How does HIPAA play a role in data backup? This one sentence gives us our answer: Do not allow unauthorized persons to access protected information. Seems simple enough, right? In short, yes, after you’re compliant, which means acquiring, using, backing up, and maintaining the integrity of electronic protected health information (ePHI). They all go hand in hand. If you’re secure on one end but not on the other, then you’re not compliant, plain and simple.
Here’s a list of fundamental steps to jumpstart your inventory and determine whether or not you’re compliant. A comprehensive HIPAA assessment should be obtained from your compliance officer. Keep in mind that details may vary from state to state.
- Passwords are mandatory and should not be shared. User activity can be monitored via passwords to those who have clearance and variable accessibility to data.
- Passwords should be present when you first login to the computer itself, and when logging into your practice management software.

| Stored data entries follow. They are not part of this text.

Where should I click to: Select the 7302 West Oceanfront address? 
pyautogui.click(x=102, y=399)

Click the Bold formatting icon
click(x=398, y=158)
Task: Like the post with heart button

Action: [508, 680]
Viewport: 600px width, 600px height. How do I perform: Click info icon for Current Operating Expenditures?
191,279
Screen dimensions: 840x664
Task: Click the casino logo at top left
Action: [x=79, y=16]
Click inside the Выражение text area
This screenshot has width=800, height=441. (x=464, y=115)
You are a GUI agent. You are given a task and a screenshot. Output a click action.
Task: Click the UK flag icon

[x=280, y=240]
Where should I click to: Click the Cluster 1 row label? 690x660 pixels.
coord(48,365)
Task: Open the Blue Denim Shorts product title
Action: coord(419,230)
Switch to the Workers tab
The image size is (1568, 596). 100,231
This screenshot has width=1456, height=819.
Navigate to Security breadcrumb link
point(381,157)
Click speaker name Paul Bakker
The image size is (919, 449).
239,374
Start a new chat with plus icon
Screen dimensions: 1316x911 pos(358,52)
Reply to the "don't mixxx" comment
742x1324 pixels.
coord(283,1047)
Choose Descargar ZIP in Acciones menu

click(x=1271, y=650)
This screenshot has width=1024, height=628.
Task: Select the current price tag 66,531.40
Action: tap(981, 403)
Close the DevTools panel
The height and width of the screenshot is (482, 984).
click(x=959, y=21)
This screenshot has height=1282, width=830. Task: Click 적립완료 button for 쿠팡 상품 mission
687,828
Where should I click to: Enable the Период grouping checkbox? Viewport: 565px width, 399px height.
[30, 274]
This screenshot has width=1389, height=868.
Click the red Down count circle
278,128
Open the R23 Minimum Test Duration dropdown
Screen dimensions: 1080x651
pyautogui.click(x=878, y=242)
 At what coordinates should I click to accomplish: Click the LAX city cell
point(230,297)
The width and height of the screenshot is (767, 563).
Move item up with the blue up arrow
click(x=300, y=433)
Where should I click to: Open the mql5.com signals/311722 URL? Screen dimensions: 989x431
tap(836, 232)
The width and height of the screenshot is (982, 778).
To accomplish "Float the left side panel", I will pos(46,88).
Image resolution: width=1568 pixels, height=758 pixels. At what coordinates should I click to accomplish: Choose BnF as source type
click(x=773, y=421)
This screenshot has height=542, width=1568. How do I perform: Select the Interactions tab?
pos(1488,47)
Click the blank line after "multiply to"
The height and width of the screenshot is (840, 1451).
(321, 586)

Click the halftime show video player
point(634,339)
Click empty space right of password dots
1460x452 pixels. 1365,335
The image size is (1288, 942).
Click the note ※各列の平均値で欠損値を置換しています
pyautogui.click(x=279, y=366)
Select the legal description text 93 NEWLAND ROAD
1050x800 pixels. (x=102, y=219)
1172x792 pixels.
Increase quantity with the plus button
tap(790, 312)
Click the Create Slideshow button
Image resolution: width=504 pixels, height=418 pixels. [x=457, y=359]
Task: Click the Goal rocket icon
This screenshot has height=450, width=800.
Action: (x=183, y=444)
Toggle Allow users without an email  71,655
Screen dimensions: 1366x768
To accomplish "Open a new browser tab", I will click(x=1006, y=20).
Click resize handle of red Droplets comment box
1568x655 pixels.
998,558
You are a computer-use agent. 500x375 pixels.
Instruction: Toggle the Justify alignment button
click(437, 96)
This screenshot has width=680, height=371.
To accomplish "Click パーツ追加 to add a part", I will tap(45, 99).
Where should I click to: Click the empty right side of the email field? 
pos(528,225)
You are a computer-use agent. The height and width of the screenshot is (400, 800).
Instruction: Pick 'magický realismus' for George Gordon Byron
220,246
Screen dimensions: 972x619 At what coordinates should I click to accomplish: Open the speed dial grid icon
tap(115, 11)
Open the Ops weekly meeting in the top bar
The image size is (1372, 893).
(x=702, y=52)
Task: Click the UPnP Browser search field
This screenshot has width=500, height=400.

- If the computer is left unattended, a screen lock and password should be in place.
- Onsite and offsite data must be encrypted. This includes “data at rest” (your server) and “data in motion” (offsite backup and email). Encryption equals security. Multiple levels of encryption are available and are highly advised.
- These reports advise you of successful and unsuccessful backups. Daily is recommended.
- Most backup programs can report, down to the file, what caused an unsuccessful backup.
- Breaches and suspicious activity are also conveyed.
- If you hire an IT person or a company to be in charge of your backups, or for that matter anyone who has access to your data, a confidentiality agreement should be signed.
There you go—your 101 on data backup. If you’ve read this and can, without hesitation, say you’re good to go with your security systems and how you back up your data, you’ve aced the test. If not, then you’ve got some work to do, and that’s the intent of this article—to make sure you’re in a better place than I was. I clearly failed; however, I’ve since redeemed myself, and my new peace of mind is priceless.